■ CONSIGNE DONNÉE
Dans l'extrait fourni ci-dessous, relevez tout ce qu'un aveugle expérimenté reconnaît au son de ses pas.

■ EXTRAIT FOURNI
Un aveugle expérimenté reconnaît, me dit-on, au son de ses pas, si le sol est sec ou s’il est humide, s’il marche près ou loin d’un mur, s’il vient d’entrer dans une chambre de grande ou de petite dimension.

Pour se renseigner par l’oreille, tel aveugle, que je pourrais citer, sait recourir à des bruits qu’il fait lui-même : par exemple, la résonance produite quand il frappe le sol avec sa canne ou lorsqu’il fait, avec ses lèvres, un petit bruit sec et aigu, analogue à celui d’un baiser. J’ignore dans quelle mesure les adultes peuvent s’approprier ces procédés.

■ LIGNES FOURNIES

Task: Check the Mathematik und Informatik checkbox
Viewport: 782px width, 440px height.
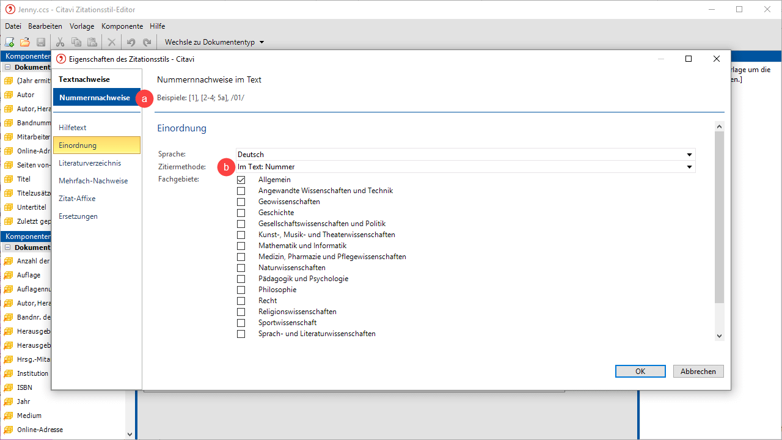Action: pyautogui.click(x=241, y=246)
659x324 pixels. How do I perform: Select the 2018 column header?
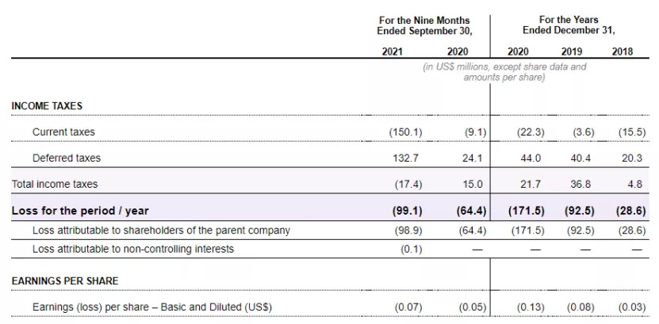(623, 51)
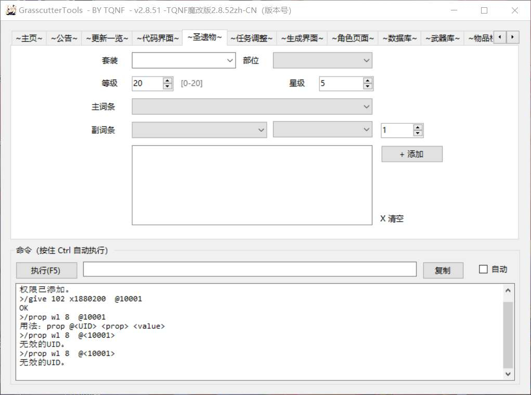531x395 pixels.
Task: Click the GrasscutterTools app icon
Action: [11, 10]
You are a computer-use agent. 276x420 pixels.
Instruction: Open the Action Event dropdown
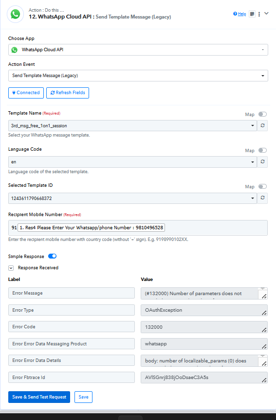[138, 76]
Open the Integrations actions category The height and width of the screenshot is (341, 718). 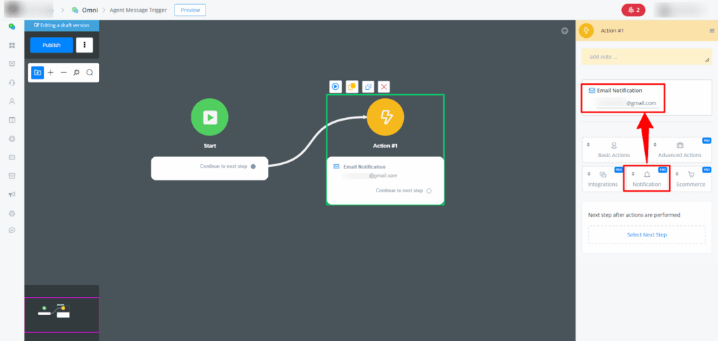(602, 178)
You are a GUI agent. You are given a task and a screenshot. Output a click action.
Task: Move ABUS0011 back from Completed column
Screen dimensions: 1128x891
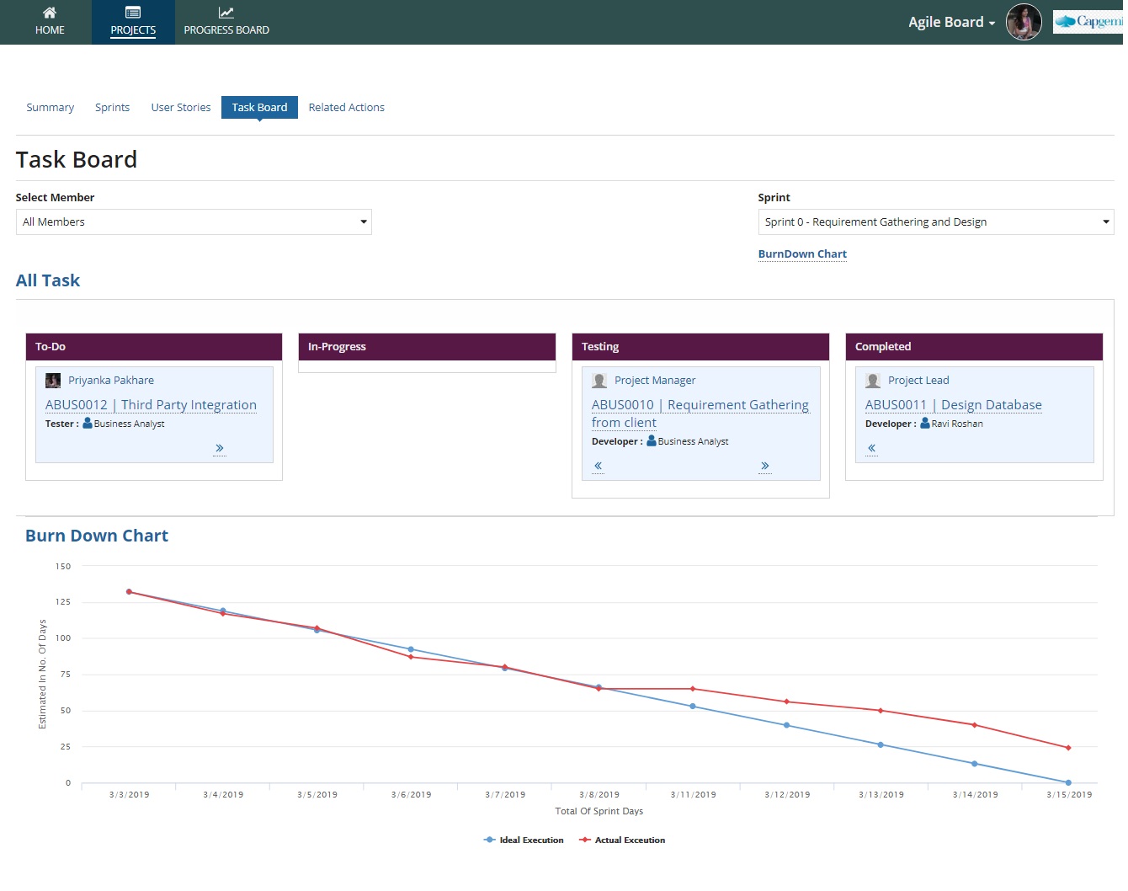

■ RÉPONSE COMPLÈTE
- si le sol est sec ou humide ;
- s'il marche près ou loin d'un mur ;
- s'il vient d'entrer dans une chambre de grande ou de petite dimension.